E como quis me entregar de novo pra outra pessoa e fui largado pra trás como
uma marionete velha e sem cordas.
Mas,
será que alguma vez eu fiz algo parecido com outra pessoa? Será que eu fui alvo
de ódio, da raiva, das lágrimas de alguém? Penso nisso e isso me assusta. Ser
um dos seres que tanto xinguei e que incessantemente chorei durante as noites
entregue aos fios prateados das lágrimas parece-me completamente angustiante e
desesperador.
E
começo numa linha que termina num círculo, obviamente, sem fim. Quantas vezes
fui enxergado como um amigo falso, como um alguém ausente, injusto, grosseiro,
mau, cruel ou alguém a ser odiado? Será que alguém já falou de como eu sou
hipócrita, duas caras, detestável, nojento ou falou mal do mim? E será que
alguém já falou que secretamente me amava, que eu fui um bom amigo, alguém que
tenha me defendido e eu jamais fiquei sabendo? Será que alguém já me descreveu
como alguém que jamais desferiu uma palavra de pouco afeto a alguém ou como um
amigo maravilhoso ou uma ótima pessoa, uma pessoa iluminada ou me engrandeceu
sem eu ao menos imaginar? Ou que já tenha falado coisas hediondas e
completamente desagradáveis sobre mim?
Tantas
dúvidas, tantos “se’s”, tantos caminhos que poderiam ser percorridos, tantas
visões diferentes de um mesmo instante, de uma mesma pessoa, de um mesmo lugar.
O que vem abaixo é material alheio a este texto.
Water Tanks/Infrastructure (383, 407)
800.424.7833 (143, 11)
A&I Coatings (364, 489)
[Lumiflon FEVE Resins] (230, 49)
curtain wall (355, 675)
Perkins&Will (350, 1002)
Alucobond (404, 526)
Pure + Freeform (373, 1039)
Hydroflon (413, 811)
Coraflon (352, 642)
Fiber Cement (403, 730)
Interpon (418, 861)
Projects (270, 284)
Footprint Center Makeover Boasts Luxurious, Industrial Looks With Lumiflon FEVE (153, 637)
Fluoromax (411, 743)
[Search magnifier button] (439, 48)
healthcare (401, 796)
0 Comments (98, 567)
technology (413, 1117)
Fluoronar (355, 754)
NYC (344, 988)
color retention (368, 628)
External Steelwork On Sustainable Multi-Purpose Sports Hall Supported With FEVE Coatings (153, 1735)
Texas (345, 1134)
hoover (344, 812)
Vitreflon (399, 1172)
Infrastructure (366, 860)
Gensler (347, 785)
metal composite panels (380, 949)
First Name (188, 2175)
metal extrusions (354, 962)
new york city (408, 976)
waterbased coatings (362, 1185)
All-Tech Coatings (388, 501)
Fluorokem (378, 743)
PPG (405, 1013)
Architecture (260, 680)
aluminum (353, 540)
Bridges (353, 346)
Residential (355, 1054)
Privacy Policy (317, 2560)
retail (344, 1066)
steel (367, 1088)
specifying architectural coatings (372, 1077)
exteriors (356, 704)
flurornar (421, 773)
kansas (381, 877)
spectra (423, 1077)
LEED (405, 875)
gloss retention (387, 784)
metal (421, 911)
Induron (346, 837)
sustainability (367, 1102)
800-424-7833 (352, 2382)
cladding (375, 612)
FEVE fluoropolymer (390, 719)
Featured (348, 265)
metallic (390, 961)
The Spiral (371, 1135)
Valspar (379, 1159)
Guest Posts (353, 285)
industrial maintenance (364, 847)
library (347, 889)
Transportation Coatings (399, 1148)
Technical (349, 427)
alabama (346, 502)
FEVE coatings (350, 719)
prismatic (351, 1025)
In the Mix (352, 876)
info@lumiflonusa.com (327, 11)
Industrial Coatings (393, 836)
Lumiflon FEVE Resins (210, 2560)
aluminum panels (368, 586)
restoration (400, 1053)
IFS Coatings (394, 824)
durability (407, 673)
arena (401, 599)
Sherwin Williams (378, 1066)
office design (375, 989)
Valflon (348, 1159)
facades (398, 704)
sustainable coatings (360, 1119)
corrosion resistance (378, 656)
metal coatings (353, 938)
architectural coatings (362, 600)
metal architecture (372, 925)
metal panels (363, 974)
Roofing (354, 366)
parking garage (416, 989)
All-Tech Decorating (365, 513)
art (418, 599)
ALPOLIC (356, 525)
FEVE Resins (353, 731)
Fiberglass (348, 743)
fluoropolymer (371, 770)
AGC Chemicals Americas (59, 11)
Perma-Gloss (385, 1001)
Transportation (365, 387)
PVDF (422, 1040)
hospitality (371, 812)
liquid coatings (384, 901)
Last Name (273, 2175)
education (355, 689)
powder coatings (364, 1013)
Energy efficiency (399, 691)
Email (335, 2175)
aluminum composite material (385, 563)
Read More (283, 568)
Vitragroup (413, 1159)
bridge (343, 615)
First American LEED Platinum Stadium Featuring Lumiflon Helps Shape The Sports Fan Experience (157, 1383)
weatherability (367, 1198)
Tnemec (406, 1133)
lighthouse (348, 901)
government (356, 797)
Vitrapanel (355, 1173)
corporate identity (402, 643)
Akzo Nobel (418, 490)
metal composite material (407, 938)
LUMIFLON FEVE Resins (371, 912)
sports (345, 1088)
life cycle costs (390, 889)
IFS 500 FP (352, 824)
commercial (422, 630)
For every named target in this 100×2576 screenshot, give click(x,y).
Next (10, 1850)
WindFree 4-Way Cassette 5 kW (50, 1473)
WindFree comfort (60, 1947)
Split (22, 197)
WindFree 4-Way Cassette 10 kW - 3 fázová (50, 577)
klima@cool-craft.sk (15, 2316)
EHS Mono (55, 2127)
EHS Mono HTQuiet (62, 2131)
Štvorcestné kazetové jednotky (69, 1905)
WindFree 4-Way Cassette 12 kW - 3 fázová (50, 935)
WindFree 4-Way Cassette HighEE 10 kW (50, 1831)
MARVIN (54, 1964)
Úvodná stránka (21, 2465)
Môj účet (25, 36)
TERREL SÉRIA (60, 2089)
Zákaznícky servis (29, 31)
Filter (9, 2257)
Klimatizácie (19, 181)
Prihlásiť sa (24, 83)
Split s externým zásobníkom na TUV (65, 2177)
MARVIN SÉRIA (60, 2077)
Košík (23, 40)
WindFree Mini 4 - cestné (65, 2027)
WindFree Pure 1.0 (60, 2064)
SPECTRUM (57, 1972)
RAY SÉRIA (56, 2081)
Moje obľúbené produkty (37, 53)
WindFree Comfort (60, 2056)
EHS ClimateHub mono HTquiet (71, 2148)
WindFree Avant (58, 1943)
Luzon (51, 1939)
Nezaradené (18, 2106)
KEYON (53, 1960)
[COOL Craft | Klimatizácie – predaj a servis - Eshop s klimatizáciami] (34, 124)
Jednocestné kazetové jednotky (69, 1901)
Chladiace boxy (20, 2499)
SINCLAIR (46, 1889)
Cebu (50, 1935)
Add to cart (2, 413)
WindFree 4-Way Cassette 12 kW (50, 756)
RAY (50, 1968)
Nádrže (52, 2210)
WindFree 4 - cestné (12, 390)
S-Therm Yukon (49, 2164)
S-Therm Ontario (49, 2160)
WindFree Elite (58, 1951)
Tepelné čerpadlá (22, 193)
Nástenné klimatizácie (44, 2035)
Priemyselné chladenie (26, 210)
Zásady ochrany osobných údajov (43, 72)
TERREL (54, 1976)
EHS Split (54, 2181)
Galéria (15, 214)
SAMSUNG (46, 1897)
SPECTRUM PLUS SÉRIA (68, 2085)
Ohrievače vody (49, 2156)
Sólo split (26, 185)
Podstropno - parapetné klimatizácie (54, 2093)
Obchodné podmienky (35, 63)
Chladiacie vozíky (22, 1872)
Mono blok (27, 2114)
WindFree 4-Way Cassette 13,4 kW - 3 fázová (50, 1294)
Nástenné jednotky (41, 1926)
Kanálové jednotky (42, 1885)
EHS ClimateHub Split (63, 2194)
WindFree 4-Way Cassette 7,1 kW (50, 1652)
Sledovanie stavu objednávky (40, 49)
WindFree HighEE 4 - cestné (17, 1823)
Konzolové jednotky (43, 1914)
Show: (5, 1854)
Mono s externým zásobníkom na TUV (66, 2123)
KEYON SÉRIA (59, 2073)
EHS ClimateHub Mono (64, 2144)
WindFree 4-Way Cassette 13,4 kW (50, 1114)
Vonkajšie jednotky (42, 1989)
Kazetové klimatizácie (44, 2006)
Como saber de tudo? Como sentir tudo, conhecer a todos, agradar a todos? “Impossível”,
já penso de imediato.
Levanto
o olhar e vejo o sol deixar a praia. A imensa bola alaranjada já está no fim.
Seus raios já não tão quentes e de um alaranjado em degrade tão morno e distante
já se esvai, dando lugar pra imensidão arroxeada e azul do início da noite, que
chega com seu manto frio, abraçando a todos com seu hálito banhado em estrelas,
como pequenas aranhas de luz pregadas no teto.
Me
levanto, deixando a belíssima visão para trás. Um belo quadro, um esplendoroso espetáculo
que ficou ofuscado pela enxurrada de memórias e perguntas. E, no final, quase
nenhuma resposta. A única certeza que tive ao abandonar o banco de madeira para
trás foi que, com certeza,
a vida é muito mais do que a realidade.